• _EXERCISE AIM_:
Would you show every line from the records that holds "Toggle"?

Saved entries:
::::
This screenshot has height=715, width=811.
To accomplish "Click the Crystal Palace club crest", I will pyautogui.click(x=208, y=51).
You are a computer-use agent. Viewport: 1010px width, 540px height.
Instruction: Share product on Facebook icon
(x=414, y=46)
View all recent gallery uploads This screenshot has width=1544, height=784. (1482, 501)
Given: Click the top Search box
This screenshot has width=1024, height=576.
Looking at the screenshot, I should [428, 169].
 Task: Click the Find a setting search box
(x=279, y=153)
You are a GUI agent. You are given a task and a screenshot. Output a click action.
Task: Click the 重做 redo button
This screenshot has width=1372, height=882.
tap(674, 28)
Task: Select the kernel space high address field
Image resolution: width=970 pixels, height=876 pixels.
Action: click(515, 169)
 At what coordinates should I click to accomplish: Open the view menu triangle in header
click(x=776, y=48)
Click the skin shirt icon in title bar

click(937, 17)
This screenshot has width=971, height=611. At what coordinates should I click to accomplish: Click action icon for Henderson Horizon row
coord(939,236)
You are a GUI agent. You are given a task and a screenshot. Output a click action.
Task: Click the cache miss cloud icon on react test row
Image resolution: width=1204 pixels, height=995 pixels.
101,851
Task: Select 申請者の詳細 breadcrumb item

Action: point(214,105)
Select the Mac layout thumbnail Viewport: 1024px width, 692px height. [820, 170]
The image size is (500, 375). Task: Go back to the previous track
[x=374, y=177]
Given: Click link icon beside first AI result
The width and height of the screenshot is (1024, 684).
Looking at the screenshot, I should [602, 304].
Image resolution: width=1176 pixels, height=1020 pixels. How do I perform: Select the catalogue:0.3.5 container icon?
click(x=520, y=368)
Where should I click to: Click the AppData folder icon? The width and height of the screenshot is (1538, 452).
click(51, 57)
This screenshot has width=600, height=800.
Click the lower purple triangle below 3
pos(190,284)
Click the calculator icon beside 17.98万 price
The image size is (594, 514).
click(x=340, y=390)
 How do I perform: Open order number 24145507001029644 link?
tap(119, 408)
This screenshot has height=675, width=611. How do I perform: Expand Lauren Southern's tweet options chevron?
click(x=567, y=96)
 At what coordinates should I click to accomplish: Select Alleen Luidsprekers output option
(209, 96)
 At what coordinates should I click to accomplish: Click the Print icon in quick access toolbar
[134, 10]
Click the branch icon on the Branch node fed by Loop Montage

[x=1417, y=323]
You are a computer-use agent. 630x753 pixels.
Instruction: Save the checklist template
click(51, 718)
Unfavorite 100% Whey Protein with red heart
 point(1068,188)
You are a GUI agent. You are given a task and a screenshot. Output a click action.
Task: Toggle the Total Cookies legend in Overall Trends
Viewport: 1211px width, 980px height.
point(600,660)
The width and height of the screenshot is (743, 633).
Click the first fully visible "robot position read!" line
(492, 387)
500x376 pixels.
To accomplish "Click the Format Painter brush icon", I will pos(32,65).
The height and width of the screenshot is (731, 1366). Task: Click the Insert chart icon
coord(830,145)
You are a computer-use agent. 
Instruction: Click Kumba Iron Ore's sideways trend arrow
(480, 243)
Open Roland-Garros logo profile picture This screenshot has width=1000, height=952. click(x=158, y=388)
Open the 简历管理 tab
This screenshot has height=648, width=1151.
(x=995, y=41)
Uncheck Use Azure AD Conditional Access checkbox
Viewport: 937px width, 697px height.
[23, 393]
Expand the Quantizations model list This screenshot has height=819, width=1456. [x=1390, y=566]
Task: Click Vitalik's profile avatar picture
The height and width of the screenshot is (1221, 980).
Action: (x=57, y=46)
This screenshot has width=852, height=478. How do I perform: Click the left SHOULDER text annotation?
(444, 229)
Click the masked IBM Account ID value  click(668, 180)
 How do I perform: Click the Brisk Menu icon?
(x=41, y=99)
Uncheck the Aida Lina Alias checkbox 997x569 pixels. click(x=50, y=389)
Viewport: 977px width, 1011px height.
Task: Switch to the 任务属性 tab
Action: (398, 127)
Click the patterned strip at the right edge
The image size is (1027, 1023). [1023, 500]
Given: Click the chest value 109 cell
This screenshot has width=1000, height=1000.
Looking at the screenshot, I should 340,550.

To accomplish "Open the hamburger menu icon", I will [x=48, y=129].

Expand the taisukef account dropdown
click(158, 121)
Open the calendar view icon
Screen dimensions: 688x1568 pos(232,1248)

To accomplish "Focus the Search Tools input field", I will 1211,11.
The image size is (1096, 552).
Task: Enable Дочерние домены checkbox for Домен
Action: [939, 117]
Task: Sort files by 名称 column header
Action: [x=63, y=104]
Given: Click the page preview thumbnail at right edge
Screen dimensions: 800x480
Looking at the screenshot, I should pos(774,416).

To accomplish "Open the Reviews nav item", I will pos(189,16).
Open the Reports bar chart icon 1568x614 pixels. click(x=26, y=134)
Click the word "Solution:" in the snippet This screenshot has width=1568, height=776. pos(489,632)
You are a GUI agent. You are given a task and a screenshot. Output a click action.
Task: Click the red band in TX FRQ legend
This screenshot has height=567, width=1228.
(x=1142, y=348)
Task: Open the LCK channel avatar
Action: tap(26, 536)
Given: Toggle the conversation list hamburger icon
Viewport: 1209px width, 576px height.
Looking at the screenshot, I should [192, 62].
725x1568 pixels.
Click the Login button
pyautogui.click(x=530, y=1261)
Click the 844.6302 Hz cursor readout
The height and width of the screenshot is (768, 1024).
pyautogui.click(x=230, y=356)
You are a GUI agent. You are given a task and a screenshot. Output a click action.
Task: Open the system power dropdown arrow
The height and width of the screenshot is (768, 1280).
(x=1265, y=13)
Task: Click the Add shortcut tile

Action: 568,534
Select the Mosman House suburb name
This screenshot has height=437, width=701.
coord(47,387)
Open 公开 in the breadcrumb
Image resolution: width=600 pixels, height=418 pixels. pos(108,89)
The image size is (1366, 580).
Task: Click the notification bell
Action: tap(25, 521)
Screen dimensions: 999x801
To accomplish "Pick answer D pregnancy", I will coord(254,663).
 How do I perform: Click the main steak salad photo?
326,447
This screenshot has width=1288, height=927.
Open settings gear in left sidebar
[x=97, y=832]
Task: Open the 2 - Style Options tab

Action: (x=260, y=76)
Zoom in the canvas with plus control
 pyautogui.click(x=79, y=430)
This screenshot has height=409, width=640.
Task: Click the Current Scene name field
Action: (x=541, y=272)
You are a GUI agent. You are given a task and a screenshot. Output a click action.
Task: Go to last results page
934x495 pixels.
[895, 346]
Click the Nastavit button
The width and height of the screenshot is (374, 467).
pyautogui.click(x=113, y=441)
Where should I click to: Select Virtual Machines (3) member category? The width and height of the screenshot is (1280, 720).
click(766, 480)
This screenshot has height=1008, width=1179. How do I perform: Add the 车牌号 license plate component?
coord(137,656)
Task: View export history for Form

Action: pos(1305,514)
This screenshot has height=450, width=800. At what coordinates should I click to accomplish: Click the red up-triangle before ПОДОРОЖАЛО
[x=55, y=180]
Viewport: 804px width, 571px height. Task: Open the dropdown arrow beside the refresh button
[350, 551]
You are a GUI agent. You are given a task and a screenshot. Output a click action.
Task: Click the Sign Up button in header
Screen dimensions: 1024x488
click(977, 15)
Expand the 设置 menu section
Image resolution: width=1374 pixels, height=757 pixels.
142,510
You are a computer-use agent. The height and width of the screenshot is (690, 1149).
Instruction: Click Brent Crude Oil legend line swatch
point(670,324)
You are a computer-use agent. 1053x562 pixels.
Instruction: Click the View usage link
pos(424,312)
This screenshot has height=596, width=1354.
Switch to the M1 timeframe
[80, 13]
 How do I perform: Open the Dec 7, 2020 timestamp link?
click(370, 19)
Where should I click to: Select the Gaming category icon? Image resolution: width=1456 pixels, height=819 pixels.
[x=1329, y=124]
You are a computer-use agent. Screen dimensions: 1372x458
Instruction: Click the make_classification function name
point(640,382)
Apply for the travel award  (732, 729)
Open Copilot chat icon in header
::::
• _SOLUTION_:
Task: Toggle the Total Cookies legend in Overall Trends
Given: Toggle the conversation list hamburger icon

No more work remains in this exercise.